‘Where is the $128B?’ Turkey’s opposition presses Erdogan

The sum refers to the dollars sold by Turkey’s state banks to support its lira currency in foreign exchange markets.

Turkish President Recep Tayyip Erdogan has said that the sale of $128bn by state banks helped support the national economy, but critics say it sharply depleted Turkey's buffer of foreign reserves and has left it more exposed to crisis [File: Murat Cetinmuhurdar/Reuters]

“Where is the $128 billion?” asked posters on billboards around Istanbul intended by Turkey’s main opposition to embarrass and annoy President Recep Tayyip Erdogan and his ruling Justice and Development Party (AK).

The gambit seems to have worked. Police took the posters down, using cranes in some instances, according to videos shared online by the opposition Republican People’s Party (CHP), which said it would keep putting them back up.

The question has also trended on social media, while the AK on Tuesday blocked a CHP call to debate the missing funds in parliament.

The sum refers to the dollars sold by state banks to support the Turkish lira in foreign exchange markets. The unorthodox policy began around the 2019 municipal elections and was ramped up in 2020, when the coronavirus pandemic laid bare the lira’s vulnerability and Turkey’s reliance on external funding.

Bankers have calculated that the sales totalled $128.3bn in 2019-20.

Erdogan says the sales helped to support the economy, but they sharply depleted Turkey’s buffer of foreign reserves, leaving it more exposed to crisis, and opposition politicians want to know more.

“[Erdogan] says ‘you cannot even ask me questions’,” CHP leader Kemal Kilicdaroglu told party members on Tuesday, accusing the AK of stifling debate. “Those leading the country must give an account to the people.”

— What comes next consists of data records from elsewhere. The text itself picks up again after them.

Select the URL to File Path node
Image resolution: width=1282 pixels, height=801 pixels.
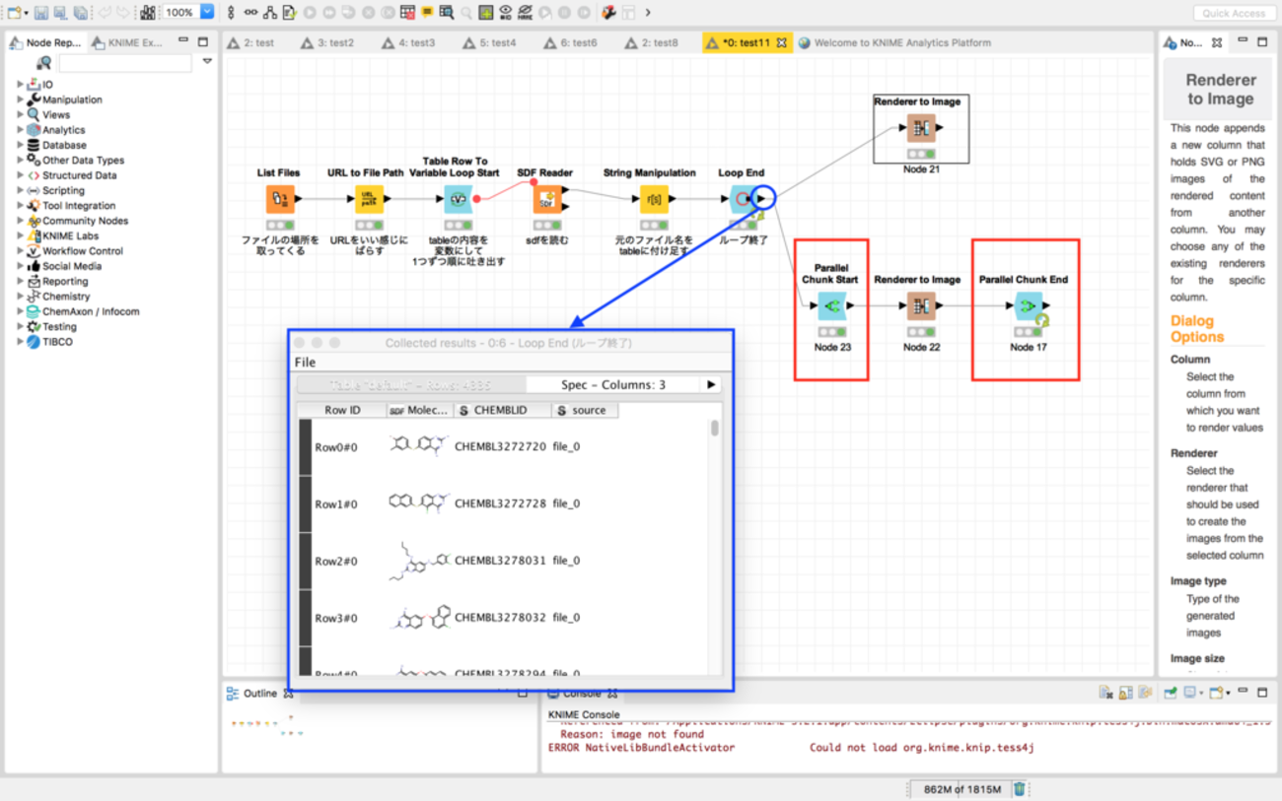pyautogui.click(x=369, y=200)
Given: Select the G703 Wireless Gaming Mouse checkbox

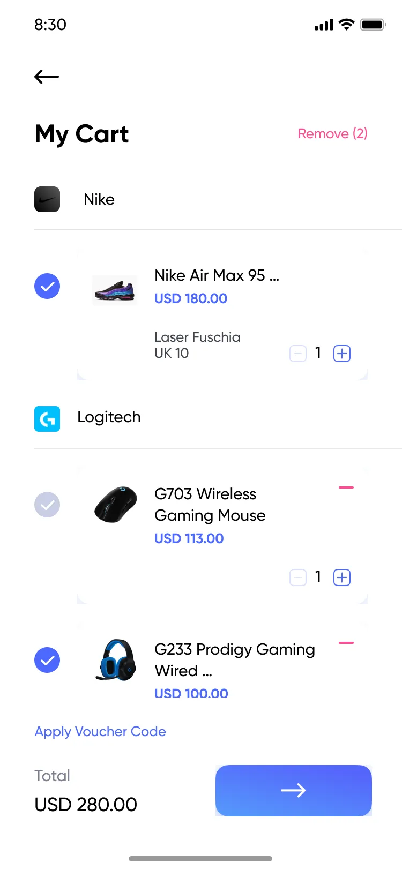Looking at the screenshot, I should coord(47,505).
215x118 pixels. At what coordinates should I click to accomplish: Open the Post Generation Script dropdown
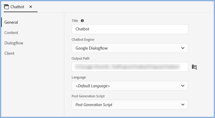(130, 105)
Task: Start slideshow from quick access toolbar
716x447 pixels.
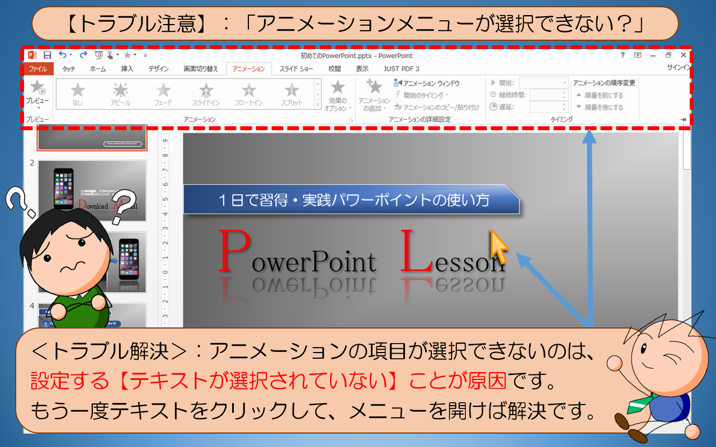Action: pyautogui.click(x=98, y=55)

Kilicdaroglu said a prosecutor had ruled that some posters that bore a silhouette of the presidential palace were an insult to Erdogan. Insulting the president is a crime in Turkey.

Weakening lira

The lira, which has lost more than 50 percent of its value since the end of 2017, held around 6.85 versus the United States dollar between May and August 2020, which economists attributed to forex sales. It later weakened to a record low of 8.58 by November, after the sales stopped. The lira traded at 8.08 on Wednesday.

The CHP first posed the question about the sales in February, prompting Erdogan to defend the legacy of his son-in-law, former Finance Minister Berat Albayrak, who had overseen the policy.

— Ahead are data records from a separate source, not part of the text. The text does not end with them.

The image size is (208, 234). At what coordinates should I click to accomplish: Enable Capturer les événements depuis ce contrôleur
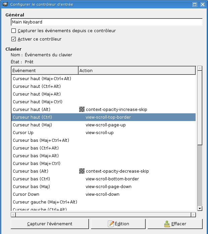[14, 31]
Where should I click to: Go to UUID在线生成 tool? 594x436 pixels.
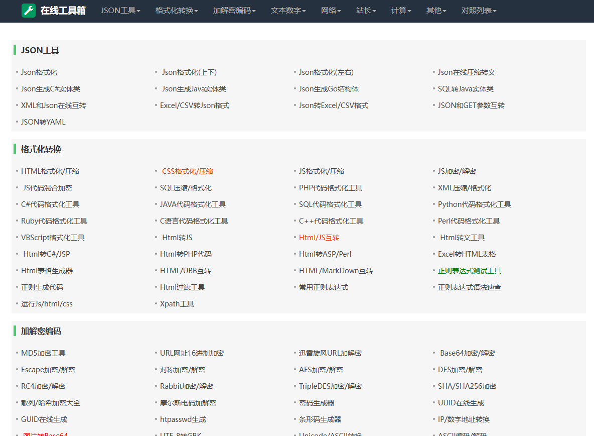tap(461, 403)
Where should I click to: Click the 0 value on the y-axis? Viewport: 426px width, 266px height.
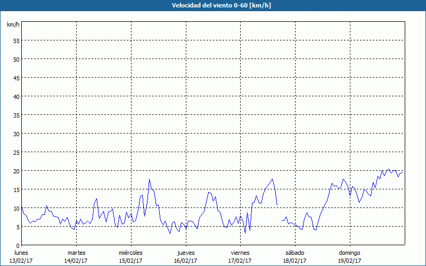(18, 245)
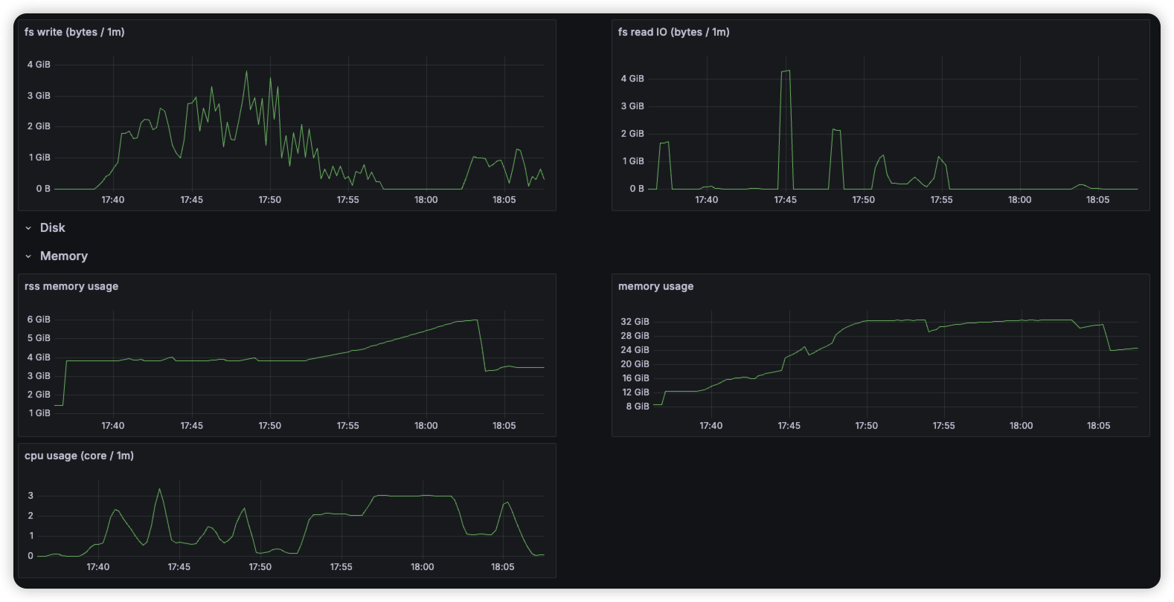Click the Memory row title
Viewport: 1174px width, 602px height.
pyautogui.click(x=64, y=256)
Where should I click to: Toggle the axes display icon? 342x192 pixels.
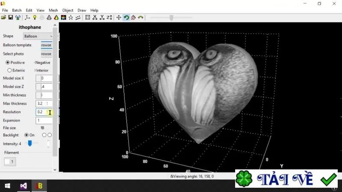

Albayrak abruptly resigned in November when Erdogan named Naci Agbal as governor of the central bank, which had backed the dollar sales with swaps.

Agbal was in turn fired last month, partly, Reuters news agency reported, because Erdogan was uncomfortable with the bank’s investigation into the sales, which cut its net foreign exchange reserves by 75 percent last year.

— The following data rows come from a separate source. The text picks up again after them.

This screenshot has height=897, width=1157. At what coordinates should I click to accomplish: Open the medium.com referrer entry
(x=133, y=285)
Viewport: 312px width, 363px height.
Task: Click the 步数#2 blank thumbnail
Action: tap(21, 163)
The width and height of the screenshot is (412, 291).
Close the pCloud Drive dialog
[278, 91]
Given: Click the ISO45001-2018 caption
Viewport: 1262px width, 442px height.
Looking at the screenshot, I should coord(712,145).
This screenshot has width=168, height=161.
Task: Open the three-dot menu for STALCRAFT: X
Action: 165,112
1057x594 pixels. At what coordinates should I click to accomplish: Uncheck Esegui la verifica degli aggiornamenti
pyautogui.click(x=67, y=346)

The net buffer was $10.7bn on April 2, the lowest in at least 18 years, central bank data shows. Excluding $41.1bn in outstanding swaps, the reserves are deeply negative.

AK lawmaker Mustafa Savas said the sales helped Turkey avoid raising interest rates or seeking International Monetary Fund support.

The CHP has asked how the sales were conducted and at what rate. AK lawmaker Nurettin Canikli said they were all conducted at market rates.

Canan Kaftancioglu, the CHP’s Istanbul organisation head, said just a fraction of the $128bn could have supported Turks through a 28-day coronavirus lockdown that the party has urged in the face of a surge in infections.

“They will never prevent us from asking these questions,” she said, adding that the posters would hang outside CHP buildings until an answer was provided.